***** Given records *****

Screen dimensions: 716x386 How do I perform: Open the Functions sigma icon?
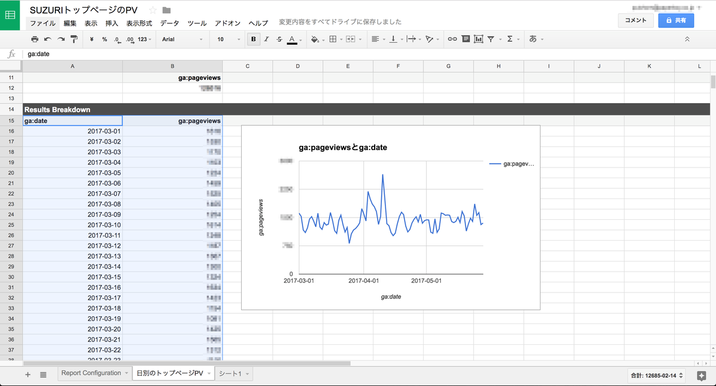pyautogui.click(x=510, y=39)
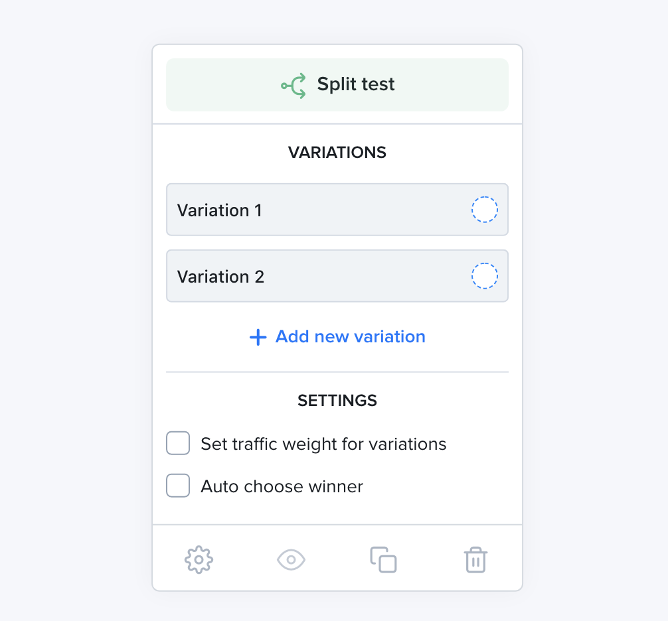Click the green split test arrows icon
This screenshot has height=621, width=668.
tap(293, 86)
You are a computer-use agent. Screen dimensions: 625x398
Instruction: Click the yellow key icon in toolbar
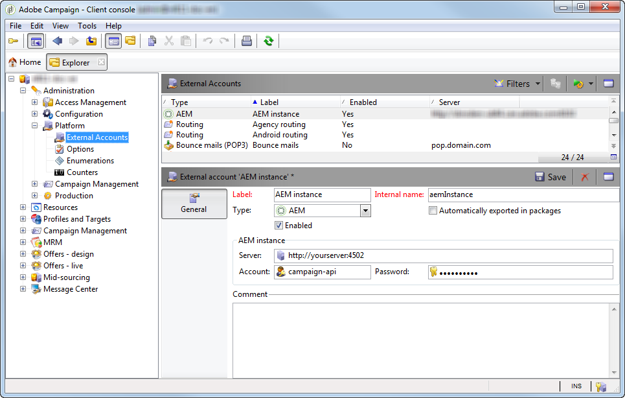click(13, 41)
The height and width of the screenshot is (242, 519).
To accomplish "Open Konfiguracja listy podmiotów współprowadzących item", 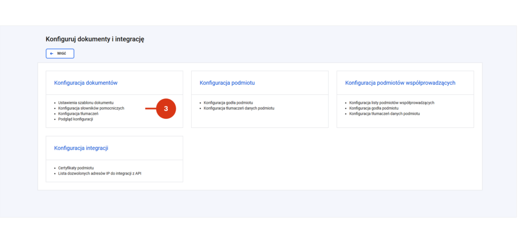I will click(x=392, y=103).
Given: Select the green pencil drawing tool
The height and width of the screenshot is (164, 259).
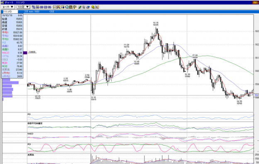Looking at the screenshot, I should click(80, 7).
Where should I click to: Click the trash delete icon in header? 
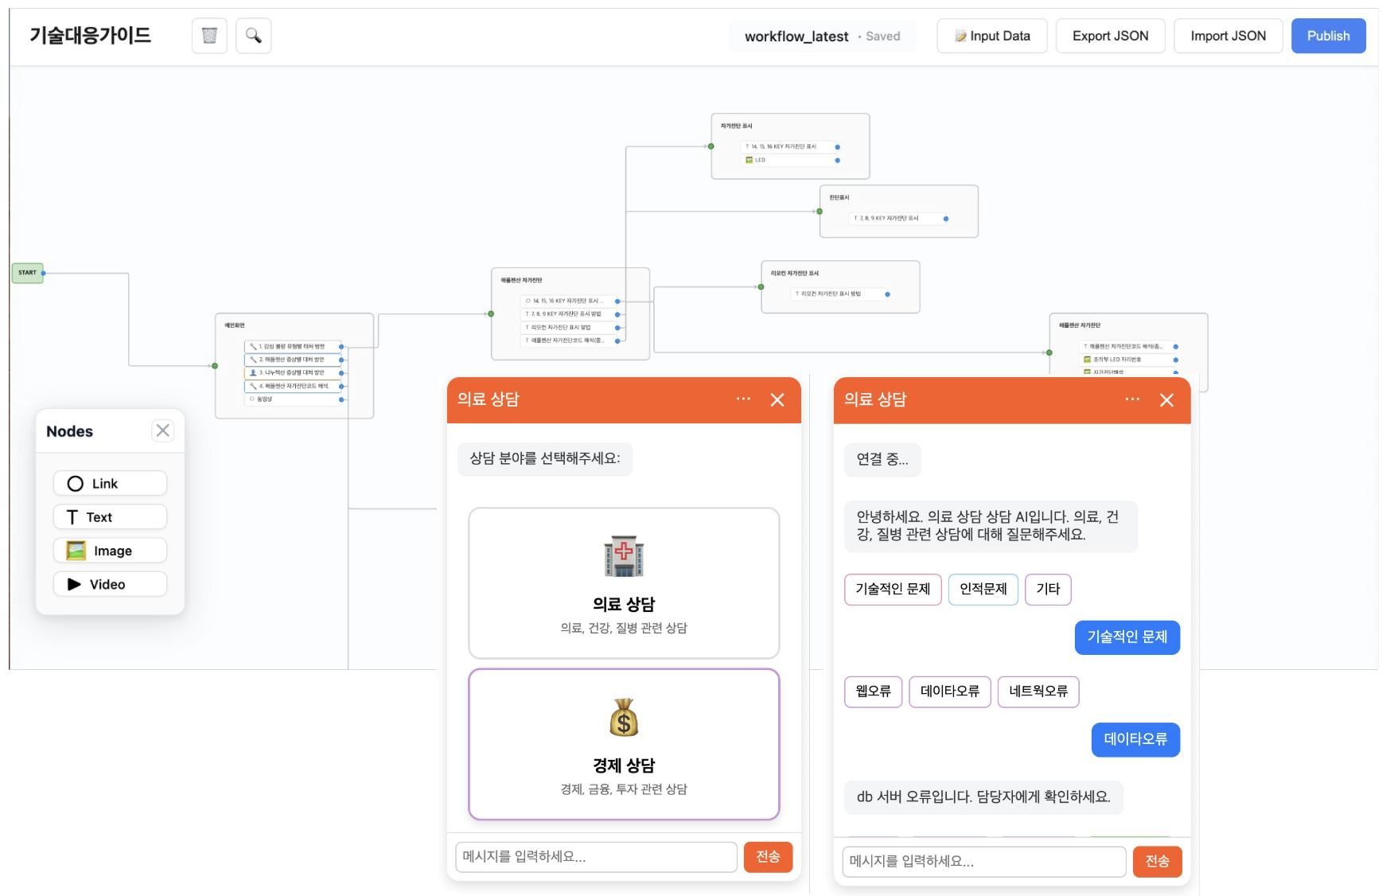pos(209,36)
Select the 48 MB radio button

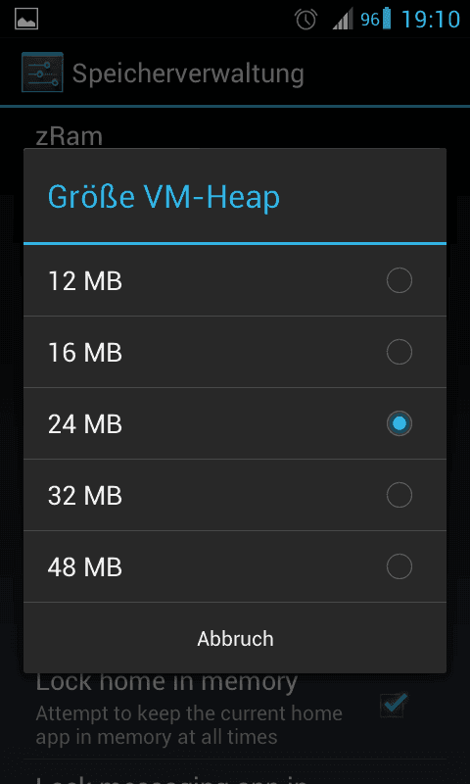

*****

**Task directions:** Pictures excluded, output exactly the line that contains "The height and width of the screenshot is (164, 259)." and every line after it to the end of the data above.

**Reply to the exercise:**
The height and width of the screenshot is (164, 259).
Looking at the screenshot, I should click(80, 7).
Where should I click to: Click the trash delete icon in header? 
pos(209,36)
Select the 48 MB radio button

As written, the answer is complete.